WORK REQUEST -
Return all the lines below in which the string "field" appears.

PROVIDED ENTRIES -

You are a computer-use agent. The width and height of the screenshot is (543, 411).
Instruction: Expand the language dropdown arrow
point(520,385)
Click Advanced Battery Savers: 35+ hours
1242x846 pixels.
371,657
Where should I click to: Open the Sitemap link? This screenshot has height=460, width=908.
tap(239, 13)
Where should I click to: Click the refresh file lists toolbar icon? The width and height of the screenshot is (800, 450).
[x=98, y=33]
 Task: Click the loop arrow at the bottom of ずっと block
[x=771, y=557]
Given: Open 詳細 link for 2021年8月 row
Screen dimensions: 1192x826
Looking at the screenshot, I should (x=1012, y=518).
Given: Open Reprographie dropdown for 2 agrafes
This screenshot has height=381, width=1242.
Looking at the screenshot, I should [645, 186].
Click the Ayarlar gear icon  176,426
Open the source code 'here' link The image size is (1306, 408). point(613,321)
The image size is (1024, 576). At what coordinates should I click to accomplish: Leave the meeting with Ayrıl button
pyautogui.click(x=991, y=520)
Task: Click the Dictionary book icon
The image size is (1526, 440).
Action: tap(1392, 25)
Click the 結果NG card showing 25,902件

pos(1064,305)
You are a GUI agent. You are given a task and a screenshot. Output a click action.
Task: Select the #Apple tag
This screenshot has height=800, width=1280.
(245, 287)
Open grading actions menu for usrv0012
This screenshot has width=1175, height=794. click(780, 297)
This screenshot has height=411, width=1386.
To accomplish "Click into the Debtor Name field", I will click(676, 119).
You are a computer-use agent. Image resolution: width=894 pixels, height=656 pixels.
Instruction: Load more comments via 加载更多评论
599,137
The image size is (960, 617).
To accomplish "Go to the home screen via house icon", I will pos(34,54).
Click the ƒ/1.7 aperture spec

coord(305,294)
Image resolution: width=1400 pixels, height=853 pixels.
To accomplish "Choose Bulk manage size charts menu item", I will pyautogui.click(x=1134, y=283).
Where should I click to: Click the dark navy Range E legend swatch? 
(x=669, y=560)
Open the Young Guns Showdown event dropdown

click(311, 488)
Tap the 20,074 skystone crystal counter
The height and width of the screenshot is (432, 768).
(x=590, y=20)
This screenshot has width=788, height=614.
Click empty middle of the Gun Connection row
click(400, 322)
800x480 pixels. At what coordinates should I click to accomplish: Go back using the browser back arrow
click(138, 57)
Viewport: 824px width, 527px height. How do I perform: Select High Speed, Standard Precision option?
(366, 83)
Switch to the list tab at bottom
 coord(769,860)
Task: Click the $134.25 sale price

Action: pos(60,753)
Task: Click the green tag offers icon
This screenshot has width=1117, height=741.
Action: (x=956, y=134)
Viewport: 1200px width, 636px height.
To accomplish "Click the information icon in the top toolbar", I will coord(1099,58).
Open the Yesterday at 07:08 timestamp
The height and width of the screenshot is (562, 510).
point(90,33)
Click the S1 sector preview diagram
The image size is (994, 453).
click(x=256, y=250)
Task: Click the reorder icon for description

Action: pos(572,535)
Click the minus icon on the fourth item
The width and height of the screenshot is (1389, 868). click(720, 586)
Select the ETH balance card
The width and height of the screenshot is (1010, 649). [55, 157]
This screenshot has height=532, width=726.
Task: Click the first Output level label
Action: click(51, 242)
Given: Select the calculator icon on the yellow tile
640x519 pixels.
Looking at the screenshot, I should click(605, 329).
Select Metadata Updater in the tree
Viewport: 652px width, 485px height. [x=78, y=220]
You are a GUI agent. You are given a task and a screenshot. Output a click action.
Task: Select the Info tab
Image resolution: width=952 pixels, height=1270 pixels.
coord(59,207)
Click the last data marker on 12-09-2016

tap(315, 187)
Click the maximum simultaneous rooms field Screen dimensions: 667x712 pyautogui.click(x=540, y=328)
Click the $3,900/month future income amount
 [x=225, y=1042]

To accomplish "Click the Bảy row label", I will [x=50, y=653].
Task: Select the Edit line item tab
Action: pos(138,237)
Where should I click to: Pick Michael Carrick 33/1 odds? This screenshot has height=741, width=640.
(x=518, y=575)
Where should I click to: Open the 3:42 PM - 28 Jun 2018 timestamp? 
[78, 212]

RESPONSE -
To accomplish "Click into the Debtor Name field", I will click(676, 119).
Click the maximum simultaneous rooms field Screen dimensions: 667x712 pyautogui.click(x=540, y=328)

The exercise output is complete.